BAMA TEA's Wang Wenli: Deliberate Growth as a Strategy for Long-Term Success

Stock News04-02

BAMA TEA (06980) released its first annual report since listing on March 27th. The report disclosed 2025 revenue of RMB 21.96 billion, a year-on-year increase of 2.5%. Revenue growth in the second half of the year accelerated to 9.65%, with net profit surging 30.92% compared to the same period last year. Core product categories, including Oolong tea and black tea, grew by over 7%. Full-year 2025 GMV for online instant retail soared by 90%. By the end of 2025, the national chain store count reached 3,773, with a net addition of 269 stores for the year. The brand and its products have gained widespread market recognition, consistently ranking first in multiple industry metrics: top spot in the 2025 Top 50 Chinese Tea Enterprise Brand Value list, first among Chinese companies on the World Tea Enterprise Brand ranking (second globally), and maintaining the highest customer satisfaction rating for tea chain stores for three consecutive years.

This performance stems from a 33-year commitment to a "slow and steady" philosophy by Chairman Wang Wenli. In an interview, he characterized this approach as "muscle-building growth"—avoiding fleeting trends, eschewing hype, and not chasing scale for its own sake, instead driving healthy growth through brand strength and product quality.

Exercises:
1. According to the BAMA TEA article, how many national chain stores did the company have at the end of 2025?
2. Resume the article about BAMA TEA and Wang Wenli, picking up right after its final sentence.

Data for analysis:
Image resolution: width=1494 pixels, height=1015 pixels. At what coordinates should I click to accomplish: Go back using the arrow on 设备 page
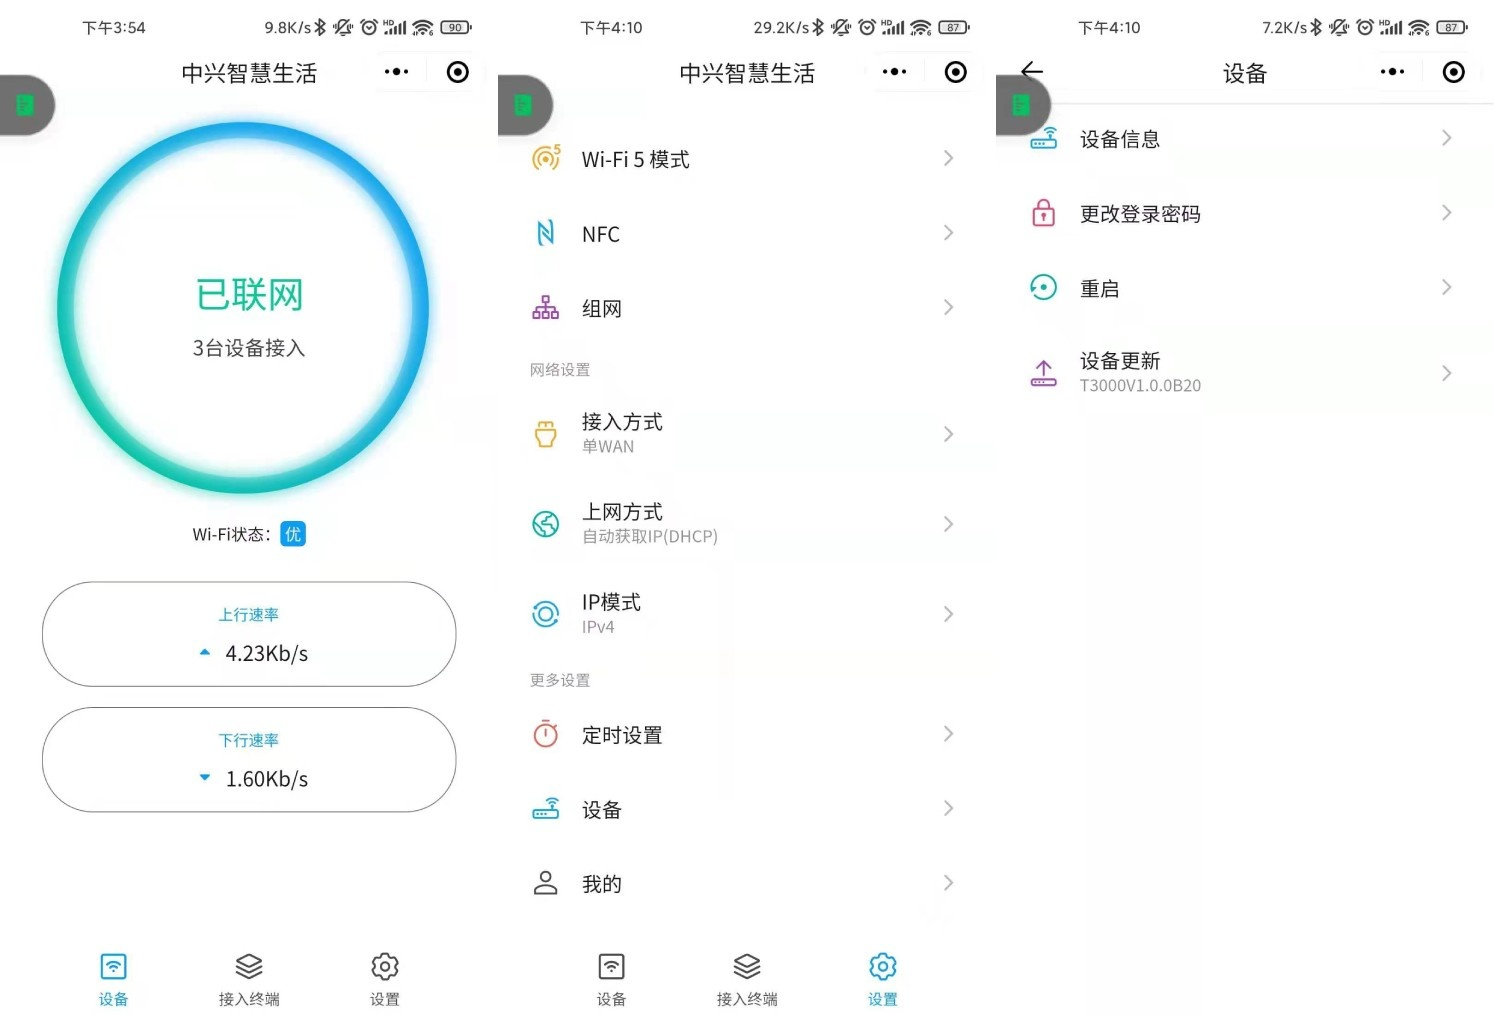pos(1033,70)

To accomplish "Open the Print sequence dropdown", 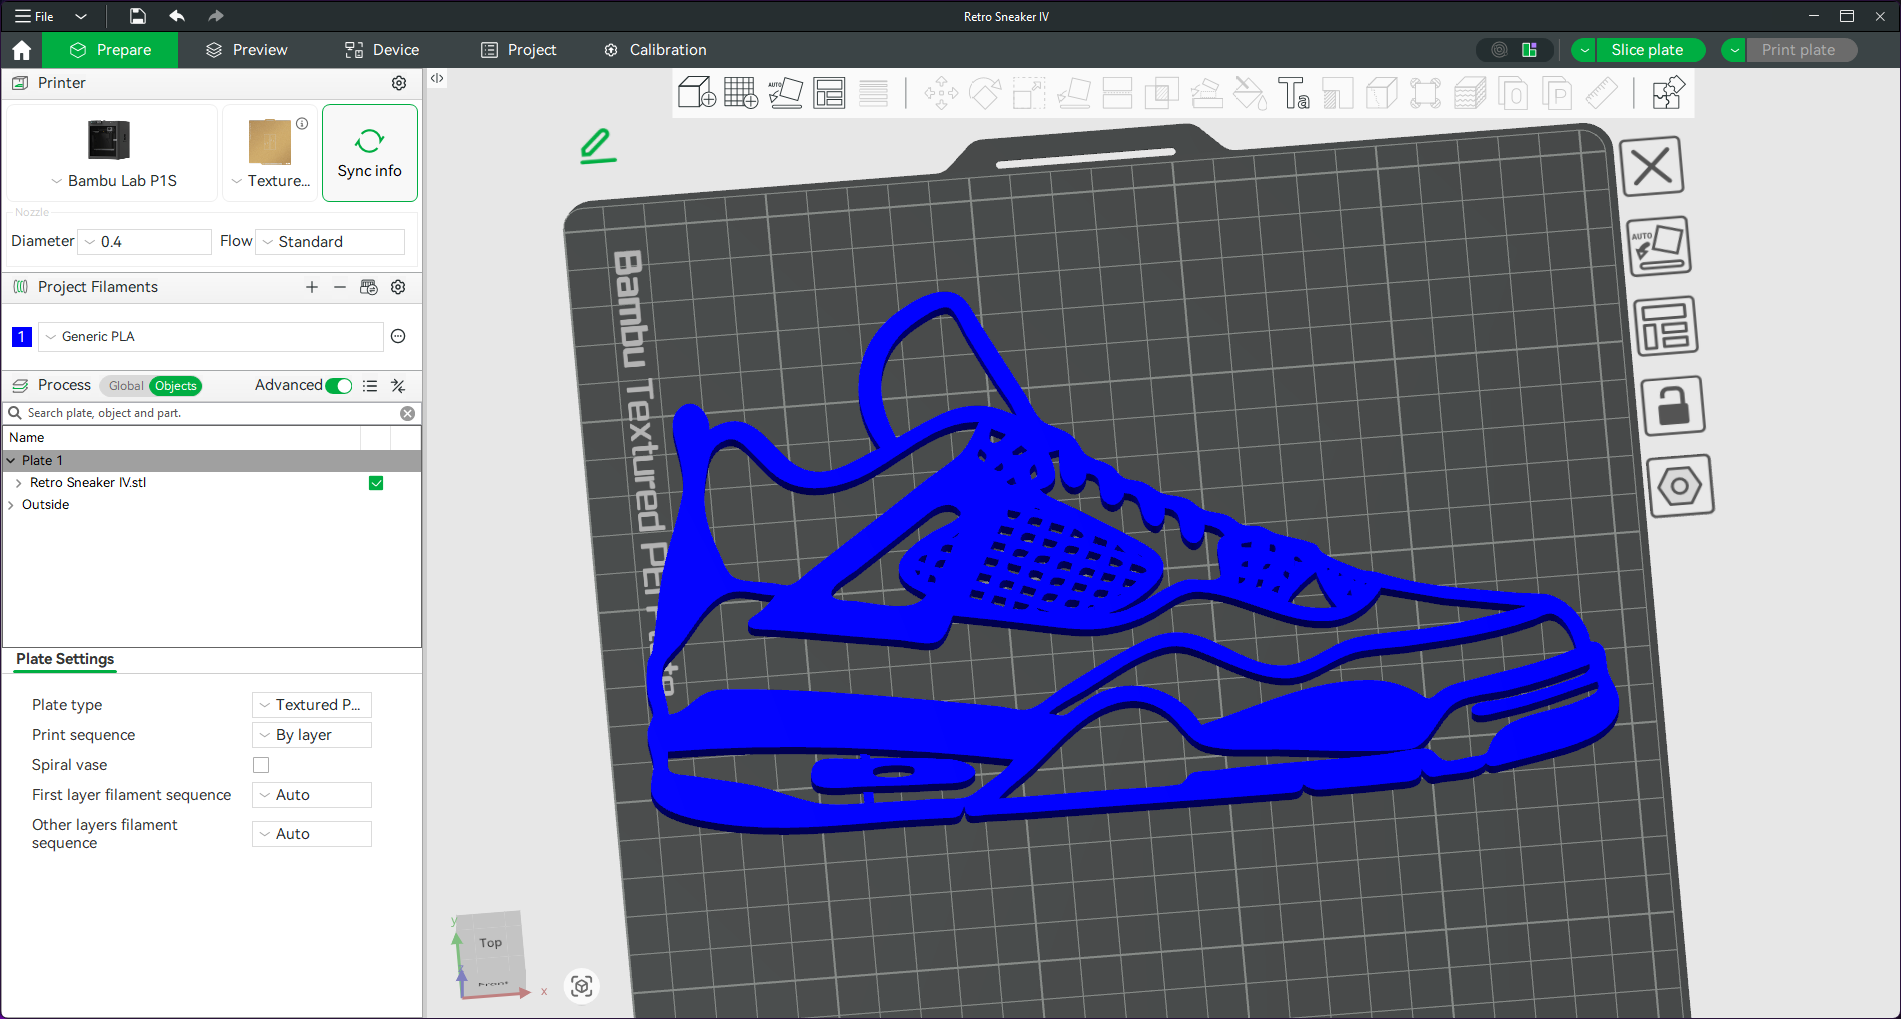I will pyautogui.click(x=312, y=735).
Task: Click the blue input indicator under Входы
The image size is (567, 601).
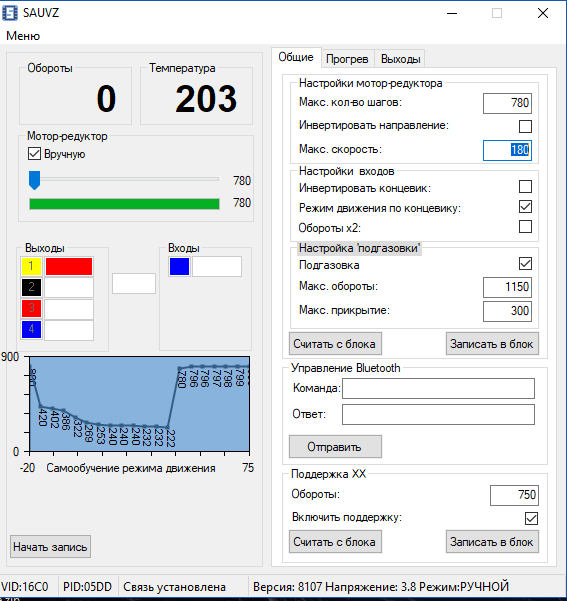Action: click(179, 266)
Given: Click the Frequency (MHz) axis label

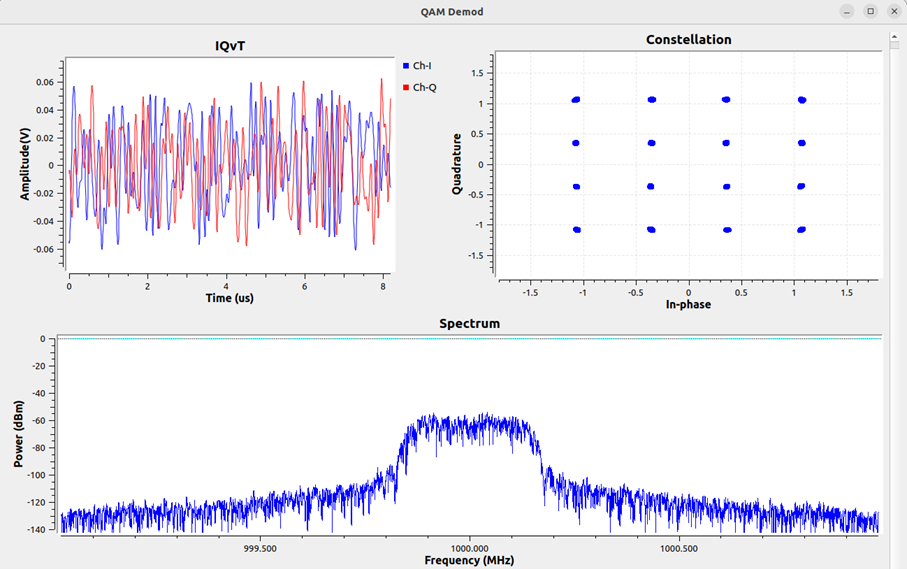Looking at the screenshot, I should (469, 562).
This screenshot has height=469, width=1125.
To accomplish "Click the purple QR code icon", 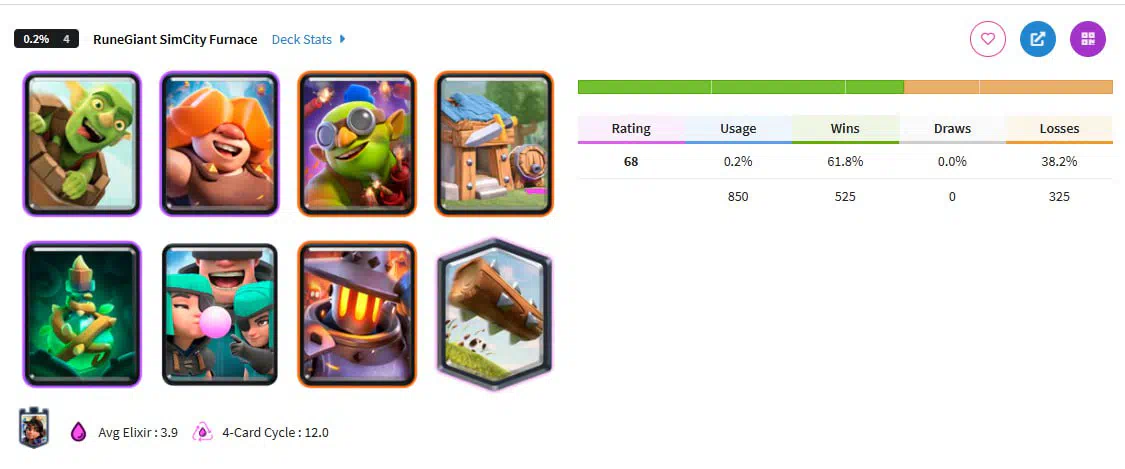I will 1088,39.
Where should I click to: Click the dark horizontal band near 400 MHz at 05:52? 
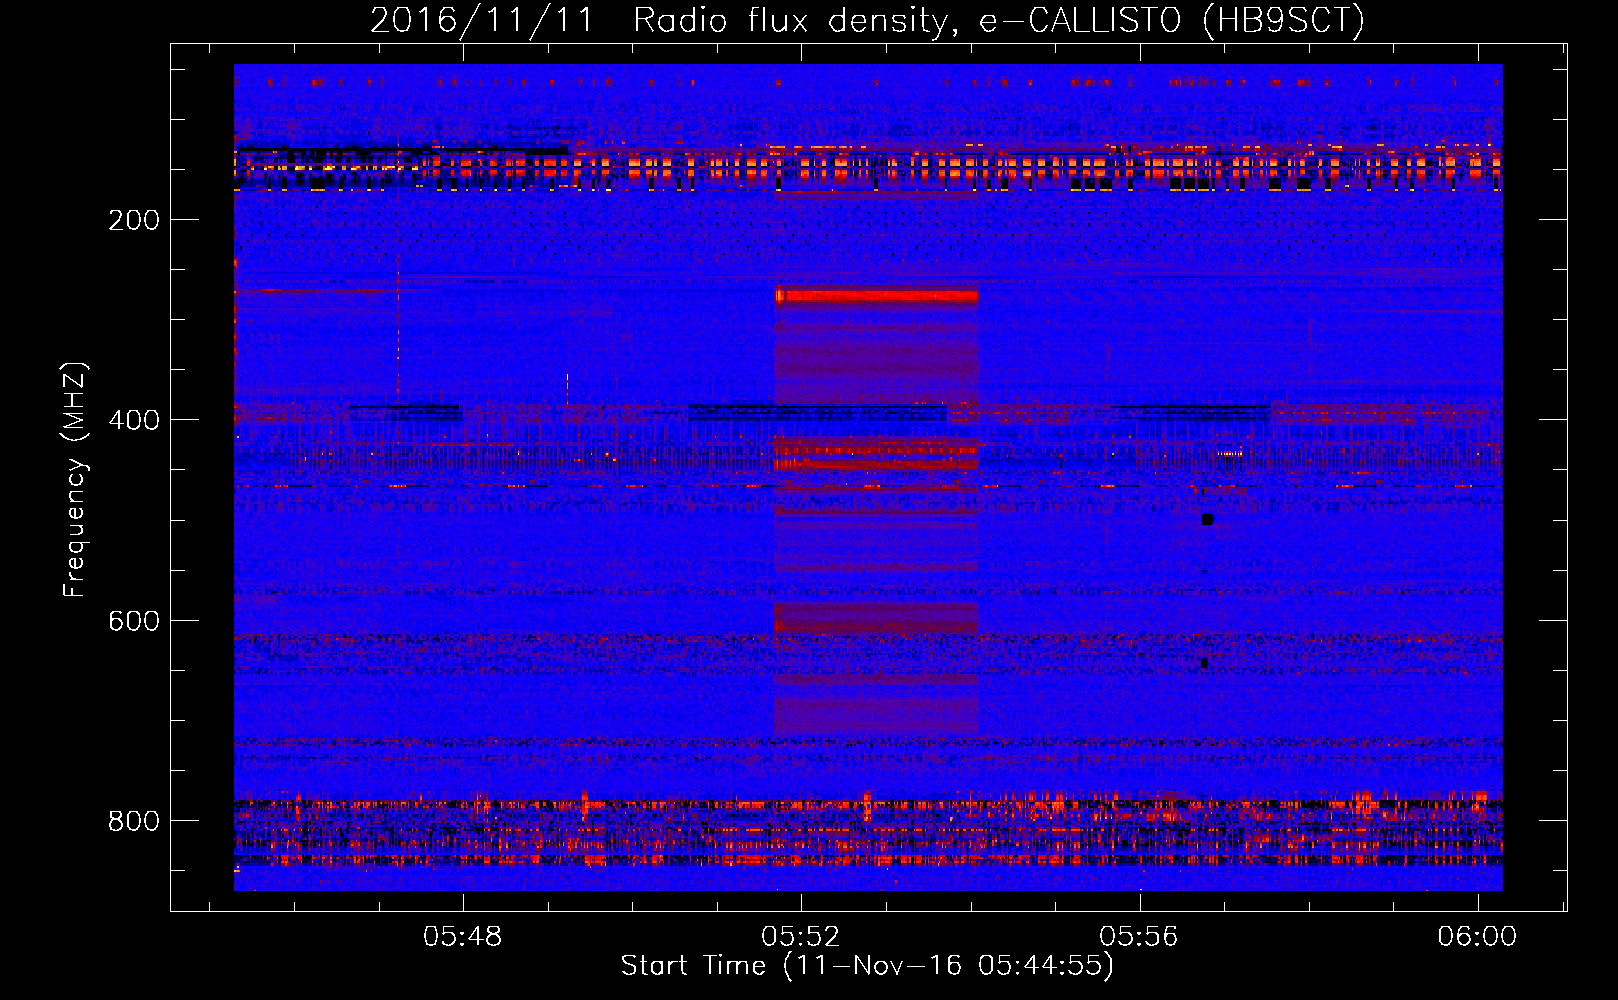(817, 409)
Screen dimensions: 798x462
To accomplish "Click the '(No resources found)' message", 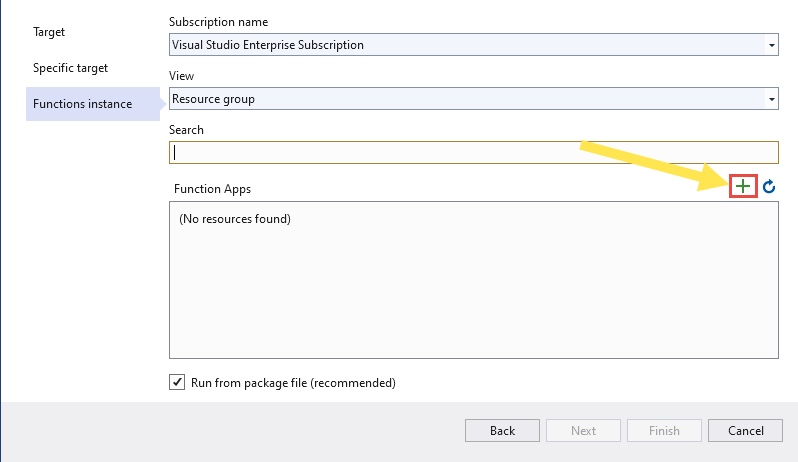I will [x=235, y=218].
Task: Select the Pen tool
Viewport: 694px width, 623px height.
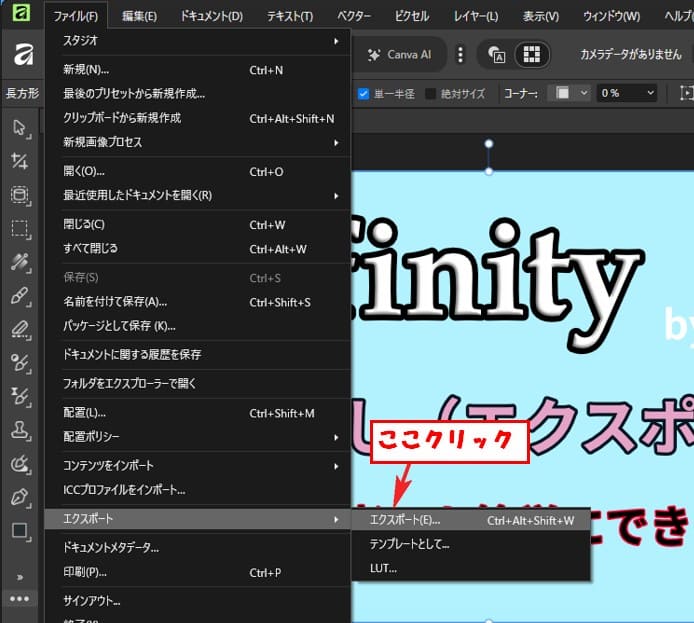Action: pos(19,497)
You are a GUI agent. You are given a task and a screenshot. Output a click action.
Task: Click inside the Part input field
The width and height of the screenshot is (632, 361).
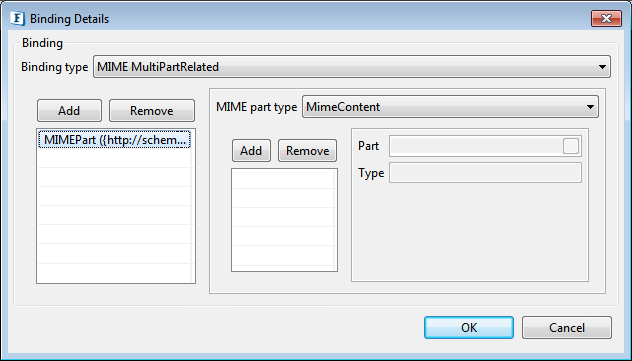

List of answers:
1. 3,773

2.
A strategic shift occurred in the first half of 2025, when BAMA TEA experienced a decline in both revenue and profit. For a company preparing for a Hong Kong listing, these figures were underwhelming. However, a strong rebound followed in the second half, with the aforementioned 9.65% revenue growth and 30.92% net profit increase. This V-shaped recovery resulted from proactive adjustments made around the time of the listing. Prior to going public, Wang Wenli implemented two key measures: halting low-price promotion models and rigorously cracking down on pricing irregularities among franchisees, a move that initially cost the company tens of millions.

Wang Wenli recalled the reaction: "People thought the chairman had lost his mind. But we were aiming for muscle-building growth, not tumor-like growth." The annual report validates this decision. The core of this structural change was a shift in growth drivers—from "traffic-driven growth" reliant on promotions to "quality-driven growth" powered by brand and product strength. Wang summarized the former as "tumor-like growth"—impressive numbers that erode the brand—and the latter as the sustainable "muscle-building growth."

Another structural change highlighted in the report is the growth of core categories like Oolong and black tea, which increased by over 7%, becoming a primary growth driver. This aligns with BAMA TEA's recent strategy of focusing on core categories and building its own super factories. The company is deepening its vertical integration. Currently, BAMA TEA achieves 100% self-production for its Tieguanyin and rock tea varieties, with plans for more super factories to cover Pu'er and white tea.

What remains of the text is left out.